Continue the forum thread about balancing childcare with a demanding job from the point where it stops.

### [TEXT BLOCK]
—————

Have you done an online benefits calculator to check if you are eligible for help from UC with childcare costs should you go with a registered nanny or childminder that specialises with SEN children? If you aren’t, are there any costs you can cut back on to be able to prioritise paying for extra childcare, even if it was just one day a week.

SunnyRedSnail · 10/04/2026 12:38

@FriskyHeeler If your employer values you they will find a solution...

What about your husband reducing/changing his hours? Could he do 7am until 2pm on the days he is in work with no lunch break?

WTAFIsWrongWithPeople · 10/04/2026 12:40

SunnyRedSnail · 10/04/2026 12:38

@FriskyHeeler If your employer values you they will find a solution...

What about your husband reducing/changing his hours? Could he do 7am until 2pm on the days he is in work with no lunch break?

Not legally, no. (Needs a min 20 min break if working more than 6 hours and can’t be taken at beginning or end.)

mzpq · 10/04/2026 12:40

FriskyHeeler · 10/04/2026 12:36

He's not volatile in being asked to look after his own kids, no. But he did it exclusively for a long time whilst also working night shifts and having very little sleep. I feel it's almost "my turn" if that makes sense.

I'll also mention, he did take a pay cut to take this new job, but also here and there has been doing the odd night shift in his old job to make up the short fall.

I am not expecting to just carry on as I am and be paid for it. I've said multiple times to them that I will have to step down, reduce my hours, leave etc and they've said no we don't want that, we need you here etc.

I am not expecting to just carry on as I am and be paid for it. I've said multiple times to them that I will have to step down, reduce my hours, leave etc and they've said no we don't want that, we need you here etc.

Then it's not 'your turn' to do the childcare if you actually can't do that and keep your job 🤷‍♂️

FriskyHeeler · 10/04/2026 12:42

mzpq · 10/04/2026 12:33

But they'll still manage without you, so I'd keep this in mind before the meeting.

Don't go in with the attitude 'They'll be fucked without me' because it's unlikely they will.

I can't really explain it, and I know it sounds really arrogant and big headed, but really and truly, they would be fucked without me. It's not a job you can walk into, or learn overnight. That's why the turnover is so high. That's why we have so many new people currently.

I have tried to train people so things don't turn to shit when I am not there, but it's a lot to take on whilst also trying to do my actual job. My line manager won't step in to do any training with the new "supervisor" so it's being left to me, and I simply cannot do it. He's not taking anything in that I'm trying to teach him which is why I said it's not a good idea. They consulted me before promoting him and I expressed my concerns.

—————

(Records from a data source)

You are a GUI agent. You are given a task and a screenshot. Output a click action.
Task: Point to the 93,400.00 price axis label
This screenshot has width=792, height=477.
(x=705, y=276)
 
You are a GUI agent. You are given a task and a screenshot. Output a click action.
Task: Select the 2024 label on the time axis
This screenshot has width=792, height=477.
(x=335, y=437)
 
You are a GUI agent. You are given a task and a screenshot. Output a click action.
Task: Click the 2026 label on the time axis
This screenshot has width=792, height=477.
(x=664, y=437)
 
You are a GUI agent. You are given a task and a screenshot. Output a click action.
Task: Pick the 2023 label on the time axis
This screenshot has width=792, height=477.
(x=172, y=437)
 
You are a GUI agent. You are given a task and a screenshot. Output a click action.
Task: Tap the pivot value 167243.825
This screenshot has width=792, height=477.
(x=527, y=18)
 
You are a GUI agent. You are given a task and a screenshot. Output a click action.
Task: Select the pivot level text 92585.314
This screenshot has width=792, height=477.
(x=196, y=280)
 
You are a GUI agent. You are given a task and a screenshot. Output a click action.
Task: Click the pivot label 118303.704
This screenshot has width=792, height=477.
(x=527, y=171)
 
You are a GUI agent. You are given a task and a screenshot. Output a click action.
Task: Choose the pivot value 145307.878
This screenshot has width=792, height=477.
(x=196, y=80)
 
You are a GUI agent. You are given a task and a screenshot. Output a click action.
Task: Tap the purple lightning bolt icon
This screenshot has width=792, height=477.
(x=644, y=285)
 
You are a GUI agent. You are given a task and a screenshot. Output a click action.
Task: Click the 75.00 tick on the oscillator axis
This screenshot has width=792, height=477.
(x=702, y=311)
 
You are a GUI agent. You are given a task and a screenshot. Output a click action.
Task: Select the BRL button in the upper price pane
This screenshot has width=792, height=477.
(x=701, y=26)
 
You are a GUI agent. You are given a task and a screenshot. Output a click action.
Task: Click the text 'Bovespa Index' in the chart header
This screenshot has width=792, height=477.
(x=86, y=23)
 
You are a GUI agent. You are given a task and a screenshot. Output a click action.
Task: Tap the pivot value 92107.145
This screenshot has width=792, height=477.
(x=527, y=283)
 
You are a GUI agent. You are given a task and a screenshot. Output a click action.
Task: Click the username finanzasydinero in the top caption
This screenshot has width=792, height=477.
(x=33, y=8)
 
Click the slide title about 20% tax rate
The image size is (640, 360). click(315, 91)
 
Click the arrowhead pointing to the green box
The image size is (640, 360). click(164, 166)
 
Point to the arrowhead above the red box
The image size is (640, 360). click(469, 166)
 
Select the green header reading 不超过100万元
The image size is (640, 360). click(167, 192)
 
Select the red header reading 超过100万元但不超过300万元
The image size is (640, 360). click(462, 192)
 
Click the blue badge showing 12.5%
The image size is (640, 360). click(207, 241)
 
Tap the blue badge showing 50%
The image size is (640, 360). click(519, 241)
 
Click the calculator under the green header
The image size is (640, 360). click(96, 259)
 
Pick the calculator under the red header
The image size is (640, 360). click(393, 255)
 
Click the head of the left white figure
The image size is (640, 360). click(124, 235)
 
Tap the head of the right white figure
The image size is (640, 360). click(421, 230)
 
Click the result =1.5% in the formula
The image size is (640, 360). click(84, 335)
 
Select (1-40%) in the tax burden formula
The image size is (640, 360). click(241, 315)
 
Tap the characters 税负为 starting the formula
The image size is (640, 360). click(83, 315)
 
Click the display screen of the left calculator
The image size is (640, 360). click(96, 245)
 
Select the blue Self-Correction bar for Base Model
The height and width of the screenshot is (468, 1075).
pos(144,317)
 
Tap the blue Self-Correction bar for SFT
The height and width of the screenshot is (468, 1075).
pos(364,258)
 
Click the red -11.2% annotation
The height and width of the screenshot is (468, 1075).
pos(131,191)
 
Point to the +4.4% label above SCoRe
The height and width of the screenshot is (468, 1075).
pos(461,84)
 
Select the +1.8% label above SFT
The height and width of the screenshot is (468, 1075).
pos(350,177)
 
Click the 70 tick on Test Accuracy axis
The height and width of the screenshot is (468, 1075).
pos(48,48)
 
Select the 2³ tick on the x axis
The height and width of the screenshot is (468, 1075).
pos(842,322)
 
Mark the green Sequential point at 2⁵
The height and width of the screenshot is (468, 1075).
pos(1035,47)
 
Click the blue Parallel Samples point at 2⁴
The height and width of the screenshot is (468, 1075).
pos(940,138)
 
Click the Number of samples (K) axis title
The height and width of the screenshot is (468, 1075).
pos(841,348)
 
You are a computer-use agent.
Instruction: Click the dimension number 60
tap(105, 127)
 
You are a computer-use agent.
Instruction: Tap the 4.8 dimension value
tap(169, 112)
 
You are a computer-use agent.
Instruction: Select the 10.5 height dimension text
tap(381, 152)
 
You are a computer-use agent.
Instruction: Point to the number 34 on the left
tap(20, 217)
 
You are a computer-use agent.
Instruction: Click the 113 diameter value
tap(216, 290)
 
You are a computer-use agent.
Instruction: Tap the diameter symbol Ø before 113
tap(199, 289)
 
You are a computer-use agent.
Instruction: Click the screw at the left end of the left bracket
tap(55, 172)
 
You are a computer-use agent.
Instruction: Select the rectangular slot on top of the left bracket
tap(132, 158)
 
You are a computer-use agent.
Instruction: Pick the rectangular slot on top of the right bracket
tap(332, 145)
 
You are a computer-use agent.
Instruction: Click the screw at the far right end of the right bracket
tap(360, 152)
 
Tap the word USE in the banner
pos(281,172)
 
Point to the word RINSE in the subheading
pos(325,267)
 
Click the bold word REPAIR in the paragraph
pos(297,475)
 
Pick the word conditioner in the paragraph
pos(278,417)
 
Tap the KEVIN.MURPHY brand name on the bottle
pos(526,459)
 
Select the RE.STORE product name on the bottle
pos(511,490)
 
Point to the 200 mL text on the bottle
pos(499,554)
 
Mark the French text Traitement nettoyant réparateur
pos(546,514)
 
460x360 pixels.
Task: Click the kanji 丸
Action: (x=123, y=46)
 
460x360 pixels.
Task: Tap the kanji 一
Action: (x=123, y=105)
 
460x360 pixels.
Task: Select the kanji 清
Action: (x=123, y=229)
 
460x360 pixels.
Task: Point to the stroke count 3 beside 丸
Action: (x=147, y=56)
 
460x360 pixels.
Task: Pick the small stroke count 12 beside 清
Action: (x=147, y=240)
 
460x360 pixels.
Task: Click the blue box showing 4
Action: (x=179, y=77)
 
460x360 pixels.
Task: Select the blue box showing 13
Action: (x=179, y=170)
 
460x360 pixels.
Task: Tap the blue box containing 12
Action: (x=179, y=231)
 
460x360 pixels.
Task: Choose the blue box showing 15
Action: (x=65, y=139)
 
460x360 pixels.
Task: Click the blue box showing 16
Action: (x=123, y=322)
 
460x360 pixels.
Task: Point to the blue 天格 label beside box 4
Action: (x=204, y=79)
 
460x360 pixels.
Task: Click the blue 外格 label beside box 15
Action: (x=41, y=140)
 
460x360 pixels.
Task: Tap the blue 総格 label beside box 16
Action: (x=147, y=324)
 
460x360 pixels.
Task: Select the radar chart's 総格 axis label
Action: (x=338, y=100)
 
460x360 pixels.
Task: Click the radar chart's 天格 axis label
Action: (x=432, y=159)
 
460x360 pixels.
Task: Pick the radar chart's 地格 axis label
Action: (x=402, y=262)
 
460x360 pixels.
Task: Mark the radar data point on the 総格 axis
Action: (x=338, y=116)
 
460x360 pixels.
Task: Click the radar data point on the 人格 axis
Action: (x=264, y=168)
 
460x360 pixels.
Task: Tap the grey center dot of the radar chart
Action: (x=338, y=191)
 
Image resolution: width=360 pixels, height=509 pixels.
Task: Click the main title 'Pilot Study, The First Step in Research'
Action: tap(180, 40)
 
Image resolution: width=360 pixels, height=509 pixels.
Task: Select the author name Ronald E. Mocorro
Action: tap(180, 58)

—————

### [RESPONSE AREA]
The other main staff member that reports to me is good, but he doesn't like my line manager and seems to rile her up when I am off by not following process (which are a bit overkill and he doesn't like doing).

OP posts:
Heronwatcher · 10/04/2026 12:42

Some suggestions-

  • DH reduces his hours and does either pick up or drop off- it sounds like your career is the most reliable;
  • You ask work for a formal reduction in hours for 2 days or to work flexibly, so you log on again in the evening;
  • You take a demotion from the supervisor role and ask to work fewer hours/ flexibly. You may be able to go back up to your old role once they are older;
  • look for new schools closer to work with an after school club for the younger children. Assuming they are in mainstream then they are young enough to adapt. Our wrap club starts at 7.50 and finishes at 6pm and I would bet that there will be similar facilities somewhere near you. This would then enable you to work a full day.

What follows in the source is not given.